Try it:
State how many lines of the entries hold the string "computer". Reply with the number alone.

(Saved entries)
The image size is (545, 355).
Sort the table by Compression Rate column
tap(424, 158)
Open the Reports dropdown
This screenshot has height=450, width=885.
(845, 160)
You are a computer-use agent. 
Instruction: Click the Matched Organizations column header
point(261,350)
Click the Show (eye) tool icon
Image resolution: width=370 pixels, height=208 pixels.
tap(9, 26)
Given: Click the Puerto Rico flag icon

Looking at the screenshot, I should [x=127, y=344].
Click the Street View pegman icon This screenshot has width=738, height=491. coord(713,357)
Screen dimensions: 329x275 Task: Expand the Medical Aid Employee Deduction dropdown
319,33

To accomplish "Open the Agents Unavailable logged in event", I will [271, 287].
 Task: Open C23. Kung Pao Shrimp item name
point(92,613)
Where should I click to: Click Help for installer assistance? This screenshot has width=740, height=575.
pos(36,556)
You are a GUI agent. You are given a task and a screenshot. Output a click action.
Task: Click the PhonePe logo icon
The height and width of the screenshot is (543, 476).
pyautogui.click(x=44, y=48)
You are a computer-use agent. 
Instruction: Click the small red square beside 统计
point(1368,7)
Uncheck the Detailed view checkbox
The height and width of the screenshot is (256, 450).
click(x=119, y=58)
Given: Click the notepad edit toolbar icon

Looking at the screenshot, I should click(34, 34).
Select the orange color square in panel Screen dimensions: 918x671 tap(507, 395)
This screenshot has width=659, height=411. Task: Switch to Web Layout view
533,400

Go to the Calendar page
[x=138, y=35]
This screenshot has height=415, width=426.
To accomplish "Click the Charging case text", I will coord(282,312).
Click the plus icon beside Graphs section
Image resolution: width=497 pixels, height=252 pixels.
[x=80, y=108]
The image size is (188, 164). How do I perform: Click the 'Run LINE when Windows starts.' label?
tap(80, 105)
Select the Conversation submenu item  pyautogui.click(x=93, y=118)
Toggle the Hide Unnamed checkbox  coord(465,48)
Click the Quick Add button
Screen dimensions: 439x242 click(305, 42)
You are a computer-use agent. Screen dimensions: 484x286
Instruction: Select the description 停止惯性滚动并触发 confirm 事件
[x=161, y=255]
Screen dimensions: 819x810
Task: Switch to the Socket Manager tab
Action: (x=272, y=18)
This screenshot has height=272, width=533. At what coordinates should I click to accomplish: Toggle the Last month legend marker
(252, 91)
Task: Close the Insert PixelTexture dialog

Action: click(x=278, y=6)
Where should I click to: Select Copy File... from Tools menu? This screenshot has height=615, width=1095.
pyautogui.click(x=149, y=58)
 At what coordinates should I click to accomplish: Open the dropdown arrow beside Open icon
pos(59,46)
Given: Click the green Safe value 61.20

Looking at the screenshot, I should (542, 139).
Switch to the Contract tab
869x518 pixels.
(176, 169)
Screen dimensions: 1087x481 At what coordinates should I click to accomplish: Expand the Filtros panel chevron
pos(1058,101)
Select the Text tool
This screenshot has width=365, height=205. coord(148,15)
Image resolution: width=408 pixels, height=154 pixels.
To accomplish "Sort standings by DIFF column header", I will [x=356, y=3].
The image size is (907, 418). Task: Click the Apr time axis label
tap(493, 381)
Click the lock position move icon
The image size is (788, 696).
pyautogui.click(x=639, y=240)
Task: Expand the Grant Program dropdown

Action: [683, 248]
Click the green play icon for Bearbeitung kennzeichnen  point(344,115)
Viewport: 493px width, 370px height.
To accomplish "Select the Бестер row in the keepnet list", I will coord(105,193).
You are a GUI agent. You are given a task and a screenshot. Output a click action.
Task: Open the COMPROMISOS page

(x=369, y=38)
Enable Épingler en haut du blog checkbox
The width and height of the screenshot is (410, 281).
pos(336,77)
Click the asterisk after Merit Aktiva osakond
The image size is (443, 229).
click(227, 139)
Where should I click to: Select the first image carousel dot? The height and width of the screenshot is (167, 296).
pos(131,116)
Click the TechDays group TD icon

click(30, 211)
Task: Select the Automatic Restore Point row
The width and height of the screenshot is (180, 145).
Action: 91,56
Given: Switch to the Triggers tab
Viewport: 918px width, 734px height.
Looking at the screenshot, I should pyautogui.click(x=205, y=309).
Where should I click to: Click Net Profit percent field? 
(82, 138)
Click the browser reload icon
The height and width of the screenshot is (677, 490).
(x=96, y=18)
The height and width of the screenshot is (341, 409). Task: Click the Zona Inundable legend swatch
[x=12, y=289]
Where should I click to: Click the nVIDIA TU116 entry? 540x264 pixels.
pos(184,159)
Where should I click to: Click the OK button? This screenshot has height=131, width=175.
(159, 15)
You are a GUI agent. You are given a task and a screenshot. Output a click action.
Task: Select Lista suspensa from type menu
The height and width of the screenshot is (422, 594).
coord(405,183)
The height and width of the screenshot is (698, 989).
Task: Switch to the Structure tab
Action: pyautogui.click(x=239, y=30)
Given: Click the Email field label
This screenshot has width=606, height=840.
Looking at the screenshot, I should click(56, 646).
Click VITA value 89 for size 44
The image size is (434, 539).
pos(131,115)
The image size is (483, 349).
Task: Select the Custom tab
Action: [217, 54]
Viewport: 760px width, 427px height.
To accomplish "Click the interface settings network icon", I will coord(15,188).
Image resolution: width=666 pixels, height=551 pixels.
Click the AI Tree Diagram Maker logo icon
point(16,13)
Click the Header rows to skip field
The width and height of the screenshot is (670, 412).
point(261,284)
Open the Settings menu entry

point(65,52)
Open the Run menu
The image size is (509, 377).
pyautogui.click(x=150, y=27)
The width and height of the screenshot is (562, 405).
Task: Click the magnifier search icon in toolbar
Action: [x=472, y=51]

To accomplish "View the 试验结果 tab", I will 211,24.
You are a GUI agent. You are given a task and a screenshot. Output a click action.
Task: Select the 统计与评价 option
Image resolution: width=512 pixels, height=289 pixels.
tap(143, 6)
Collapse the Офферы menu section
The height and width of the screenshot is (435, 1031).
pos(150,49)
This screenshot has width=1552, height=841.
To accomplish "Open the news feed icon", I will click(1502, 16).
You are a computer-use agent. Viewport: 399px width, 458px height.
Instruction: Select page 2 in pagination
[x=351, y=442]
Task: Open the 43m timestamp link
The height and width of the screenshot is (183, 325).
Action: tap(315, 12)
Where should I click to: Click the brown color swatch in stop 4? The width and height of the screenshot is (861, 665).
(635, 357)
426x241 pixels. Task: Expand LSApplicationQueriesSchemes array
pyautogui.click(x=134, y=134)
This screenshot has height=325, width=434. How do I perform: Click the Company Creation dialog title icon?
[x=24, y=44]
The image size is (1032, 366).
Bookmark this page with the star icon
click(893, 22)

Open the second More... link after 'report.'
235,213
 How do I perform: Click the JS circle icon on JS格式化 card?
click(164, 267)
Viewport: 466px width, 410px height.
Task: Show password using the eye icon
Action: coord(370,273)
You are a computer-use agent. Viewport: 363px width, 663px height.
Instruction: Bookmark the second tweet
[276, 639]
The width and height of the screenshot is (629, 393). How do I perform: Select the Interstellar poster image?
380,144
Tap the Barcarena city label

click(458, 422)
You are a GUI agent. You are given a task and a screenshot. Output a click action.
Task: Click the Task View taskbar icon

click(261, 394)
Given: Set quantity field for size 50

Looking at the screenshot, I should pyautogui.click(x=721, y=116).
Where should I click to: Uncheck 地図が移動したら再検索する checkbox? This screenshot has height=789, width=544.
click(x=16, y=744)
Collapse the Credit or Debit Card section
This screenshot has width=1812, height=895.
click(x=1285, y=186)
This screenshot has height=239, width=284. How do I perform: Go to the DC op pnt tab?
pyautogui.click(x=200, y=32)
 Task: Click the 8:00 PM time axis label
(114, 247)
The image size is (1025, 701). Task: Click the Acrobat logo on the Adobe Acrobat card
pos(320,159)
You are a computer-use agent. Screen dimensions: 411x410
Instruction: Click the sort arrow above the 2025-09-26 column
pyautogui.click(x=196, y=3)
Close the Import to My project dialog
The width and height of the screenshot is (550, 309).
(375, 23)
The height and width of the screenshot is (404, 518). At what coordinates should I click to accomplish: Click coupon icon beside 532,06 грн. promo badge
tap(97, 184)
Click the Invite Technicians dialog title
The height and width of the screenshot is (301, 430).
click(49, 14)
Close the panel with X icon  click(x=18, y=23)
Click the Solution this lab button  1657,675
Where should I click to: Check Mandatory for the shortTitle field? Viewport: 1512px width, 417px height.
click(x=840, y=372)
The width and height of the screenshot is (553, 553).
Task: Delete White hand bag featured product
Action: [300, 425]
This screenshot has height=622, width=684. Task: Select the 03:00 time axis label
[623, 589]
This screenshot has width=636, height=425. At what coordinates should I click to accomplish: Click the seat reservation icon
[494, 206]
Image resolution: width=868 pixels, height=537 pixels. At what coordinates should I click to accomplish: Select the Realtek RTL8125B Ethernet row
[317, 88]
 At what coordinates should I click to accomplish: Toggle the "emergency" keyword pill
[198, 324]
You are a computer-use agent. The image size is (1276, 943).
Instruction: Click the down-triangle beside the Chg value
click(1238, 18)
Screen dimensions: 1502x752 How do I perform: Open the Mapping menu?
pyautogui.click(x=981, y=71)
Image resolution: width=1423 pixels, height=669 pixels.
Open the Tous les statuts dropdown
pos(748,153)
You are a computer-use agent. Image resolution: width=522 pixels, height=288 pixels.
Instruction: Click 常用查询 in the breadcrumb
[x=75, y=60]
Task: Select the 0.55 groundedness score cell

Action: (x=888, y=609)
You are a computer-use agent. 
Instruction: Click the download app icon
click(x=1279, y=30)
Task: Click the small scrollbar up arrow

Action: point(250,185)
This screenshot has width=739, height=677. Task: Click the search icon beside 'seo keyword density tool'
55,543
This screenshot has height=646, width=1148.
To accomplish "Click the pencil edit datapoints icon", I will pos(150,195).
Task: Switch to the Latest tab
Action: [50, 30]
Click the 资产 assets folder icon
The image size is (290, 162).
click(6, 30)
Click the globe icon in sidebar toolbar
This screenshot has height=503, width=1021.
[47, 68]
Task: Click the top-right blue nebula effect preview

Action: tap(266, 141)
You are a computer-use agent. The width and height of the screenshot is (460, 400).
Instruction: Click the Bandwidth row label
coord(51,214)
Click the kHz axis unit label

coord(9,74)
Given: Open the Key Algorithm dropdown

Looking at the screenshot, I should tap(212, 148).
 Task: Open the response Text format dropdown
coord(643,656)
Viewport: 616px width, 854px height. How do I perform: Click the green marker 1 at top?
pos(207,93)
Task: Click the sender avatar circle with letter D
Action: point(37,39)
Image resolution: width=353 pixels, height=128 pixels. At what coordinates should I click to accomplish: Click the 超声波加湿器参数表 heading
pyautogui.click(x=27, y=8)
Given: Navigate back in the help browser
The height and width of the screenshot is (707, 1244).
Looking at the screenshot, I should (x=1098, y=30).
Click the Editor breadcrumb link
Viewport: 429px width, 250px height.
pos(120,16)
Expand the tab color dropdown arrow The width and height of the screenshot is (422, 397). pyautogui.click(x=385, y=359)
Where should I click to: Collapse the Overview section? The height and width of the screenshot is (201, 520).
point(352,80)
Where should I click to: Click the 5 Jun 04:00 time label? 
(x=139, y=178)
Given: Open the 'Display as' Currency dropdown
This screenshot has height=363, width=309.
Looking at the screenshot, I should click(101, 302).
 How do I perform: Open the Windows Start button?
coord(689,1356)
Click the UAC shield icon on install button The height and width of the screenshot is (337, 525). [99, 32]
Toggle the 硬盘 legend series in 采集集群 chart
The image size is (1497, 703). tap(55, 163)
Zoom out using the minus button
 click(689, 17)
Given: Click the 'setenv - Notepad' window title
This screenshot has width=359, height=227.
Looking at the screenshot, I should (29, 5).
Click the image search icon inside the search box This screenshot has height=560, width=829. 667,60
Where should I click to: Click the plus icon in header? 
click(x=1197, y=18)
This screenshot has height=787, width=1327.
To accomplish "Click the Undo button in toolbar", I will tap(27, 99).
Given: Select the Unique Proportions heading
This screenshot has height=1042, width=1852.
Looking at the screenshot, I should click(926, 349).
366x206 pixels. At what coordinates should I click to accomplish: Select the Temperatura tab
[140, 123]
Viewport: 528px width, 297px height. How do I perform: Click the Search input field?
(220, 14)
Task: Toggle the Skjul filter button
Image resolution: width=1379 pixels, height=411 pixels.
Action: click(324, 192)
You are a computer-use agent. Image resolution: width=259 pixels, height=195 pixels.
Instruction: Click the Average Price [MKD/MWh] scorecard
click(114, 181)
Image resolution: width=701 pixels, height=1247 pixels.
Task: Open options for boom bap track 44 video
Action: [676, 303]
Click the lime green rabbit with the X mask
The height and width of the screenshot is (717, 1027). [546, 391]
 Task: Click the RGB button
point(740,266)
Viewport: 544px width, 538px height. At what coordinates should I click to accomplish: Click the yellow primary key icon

Answer to the problem:
11